Andrew Parsa, a neurosurgeon from the University of California at San Francisco Medical Center, has helped create made-to-measure vaccines using a person’s surgically removed tumour, and he’s started testing the concept in a small group of patients.

The vaccine, which utilises specific proteins from the tumour, is administered through a needle to the arm every two weeks, with the aim of stimulating T-cells from the immune system to attack any regrowth of the cancer.

“We’ve now got some compelling data from the first six patients and it looks like clearly all six patients had an immune response,” said Parsa, the study’s principal investigator. “In other words, when I test their blood after the vaccination, it’s apparent that they have T-cells that weren’t there before that are specific to their tumour.”

“And of those six patients, five of them have lived longer or are living longer than 6.5 months after recurrence of glioblastomas, which is the most malignant kind of brain tumour you can have,” Parsa said in Orlando, Florida, where he presented his findings at the Society of Neuro-Oncology annual scientific meeting.

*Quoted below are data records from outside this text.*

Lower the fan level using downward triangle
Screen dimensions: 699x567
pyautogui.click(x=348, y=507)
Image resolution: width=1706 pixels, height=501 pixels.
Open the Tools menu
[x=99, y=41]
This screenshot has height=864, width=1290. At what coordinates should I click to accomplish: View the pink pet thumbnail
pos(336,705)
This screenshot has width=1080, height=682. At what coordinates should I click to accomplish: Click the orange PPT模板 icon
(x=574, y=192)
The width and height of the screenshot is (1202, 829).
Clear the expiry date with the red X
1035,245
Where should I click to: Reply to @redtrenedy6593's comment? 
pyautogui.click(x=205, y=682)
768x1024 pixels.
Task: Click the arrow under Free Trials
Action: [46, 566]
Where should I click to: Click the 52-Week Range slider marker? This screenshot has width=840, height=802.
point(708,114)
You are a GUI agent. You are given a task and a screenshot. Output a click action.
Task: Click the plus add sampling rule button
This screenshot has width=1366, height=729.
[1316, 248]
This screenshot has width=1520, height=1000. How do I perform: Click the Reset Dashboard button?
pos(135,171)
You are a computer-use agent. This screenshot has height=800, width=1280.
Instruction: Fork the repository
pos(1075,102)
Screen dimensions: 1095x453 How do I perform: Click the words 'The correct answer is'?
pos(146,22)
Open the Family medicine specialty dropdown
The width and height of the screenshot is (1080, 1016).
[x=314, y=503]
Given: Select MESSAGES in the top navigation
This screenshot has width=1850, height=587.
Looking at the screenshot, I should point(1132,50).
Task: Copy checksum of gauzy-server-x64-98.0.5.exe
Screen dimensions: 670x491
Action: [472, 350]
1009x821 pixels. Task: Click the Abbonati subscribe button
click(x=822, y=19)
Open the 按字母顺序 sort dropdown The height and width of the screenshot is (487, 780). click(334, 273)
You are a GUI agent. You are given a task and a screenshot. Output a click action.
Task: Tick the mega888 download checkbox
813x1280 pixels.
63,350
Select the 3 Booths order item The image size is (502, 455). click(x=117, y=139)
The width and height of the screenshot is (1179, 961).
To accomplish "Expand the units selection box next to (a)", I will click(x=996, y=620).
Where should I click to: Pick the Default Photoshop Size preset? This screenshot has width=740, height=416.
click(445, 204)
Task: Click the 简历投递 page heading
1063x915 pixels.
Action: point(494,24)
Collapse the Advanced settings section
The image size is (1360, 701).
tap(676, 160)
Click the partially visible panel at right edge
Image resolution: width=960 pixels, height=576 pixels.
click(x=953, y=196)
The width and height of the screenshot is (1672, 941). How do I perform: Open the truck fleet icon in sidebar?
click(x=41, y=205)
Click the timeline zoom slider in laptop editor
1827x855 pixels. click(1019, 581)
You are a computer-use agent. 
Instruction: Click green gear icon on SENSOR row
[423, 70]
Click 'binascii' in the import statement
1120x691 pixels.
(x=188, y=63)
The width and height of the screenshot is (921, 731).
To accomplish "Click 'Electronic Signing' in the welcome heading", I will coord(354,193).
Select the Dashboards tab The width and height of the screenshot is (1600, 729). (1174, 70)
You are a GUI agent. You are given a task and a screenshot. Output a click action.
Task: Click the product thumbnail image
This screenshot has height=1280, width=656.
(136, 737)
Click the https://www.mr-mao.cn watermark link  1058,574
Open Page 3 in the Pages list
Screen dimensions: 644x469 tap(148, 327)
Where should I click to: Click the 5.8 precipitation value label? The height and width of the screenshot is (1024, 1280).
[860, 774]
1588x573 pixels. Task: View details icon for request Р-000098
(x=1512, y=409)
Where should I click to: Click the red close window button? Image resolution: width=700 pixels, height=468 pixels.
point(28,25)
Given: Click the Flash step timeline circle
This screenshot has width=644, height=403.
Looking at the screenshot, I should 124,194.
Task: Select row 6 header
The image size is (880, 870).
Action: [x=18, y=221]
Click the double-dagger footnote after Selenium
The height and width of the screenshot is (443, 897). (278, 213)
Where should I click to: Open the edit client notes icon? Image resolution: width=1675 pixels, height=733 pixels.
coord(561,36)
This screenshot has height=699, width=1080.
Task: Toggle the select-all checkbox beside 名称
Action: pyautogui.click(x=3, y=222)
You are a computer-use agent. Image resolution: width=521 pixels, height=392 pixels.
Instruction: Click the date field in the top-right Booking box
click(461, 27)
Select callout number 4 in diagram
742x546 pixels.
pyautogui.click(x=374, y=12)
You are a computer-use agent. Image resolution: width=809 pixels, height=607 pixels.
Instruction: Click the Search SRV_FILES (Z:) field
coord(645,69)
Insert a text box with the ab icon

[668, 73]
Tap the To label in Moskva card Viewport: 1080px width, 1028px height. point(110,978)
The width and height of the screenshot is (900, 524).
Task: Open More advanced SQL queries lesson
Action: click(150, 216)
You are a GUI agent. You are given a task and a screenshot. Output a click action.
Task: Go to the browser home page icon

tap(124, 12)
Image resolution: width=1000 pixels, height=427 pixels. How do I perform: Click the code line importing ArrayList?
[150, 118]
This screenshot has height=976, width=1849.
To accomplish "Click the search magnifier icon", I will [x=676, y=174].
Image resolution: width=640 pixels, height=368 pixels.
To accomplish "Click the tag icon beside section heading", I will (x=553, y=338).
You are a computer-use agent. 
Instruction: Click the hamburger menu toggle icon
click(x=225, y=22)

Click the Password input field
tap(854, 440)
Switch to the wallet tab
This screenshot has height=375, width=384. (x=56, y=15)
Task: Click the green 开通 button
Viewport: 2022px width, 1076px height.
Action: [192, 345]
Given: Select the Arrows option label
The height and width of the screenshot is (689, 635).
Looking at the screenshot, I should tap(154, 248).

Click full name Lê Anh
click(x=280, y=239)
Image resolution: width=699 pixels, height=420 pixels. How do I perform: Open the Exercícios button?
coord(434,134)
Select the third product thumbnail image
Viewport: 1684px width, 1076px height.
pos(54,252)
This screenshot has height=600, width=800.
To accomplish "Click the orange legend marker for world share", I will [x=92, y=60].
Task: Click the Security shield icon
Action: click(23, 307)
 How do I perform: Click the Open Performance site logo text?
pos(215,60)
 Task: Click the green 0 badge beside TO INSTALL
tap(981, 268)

Four of the patients have survived almost a year. One woman died about 10 months after starting vaccinations, while the sixth patient died before 6.5 months the average expected period of survival for this form of brain tumour, which arises in tissue that surrounds nerve cells.Brain tumours known as recurrent gliomas are notoriously difficult to treat and remain among the deadliest of all cancers. High-grade recurrent gliomas, or glioblastomas, can be made up of several different types of cancer cells and may infiltrate many parts of the brain.But Parsa stressed that these are extremely preliminary findings, based on a small number of patients in a phase 1 study designed to ascertain safety not effectiveness. “It just so happens we have some really dramatic immunomonitoring data and some interesting survival data at this point,” he said.

Commenting on the research, neuro-oncologist Warren Mason of Toronto’s Princess Margaret Hospital said various types of experimental immune-stimulating therapies have been tried in the past, all without success.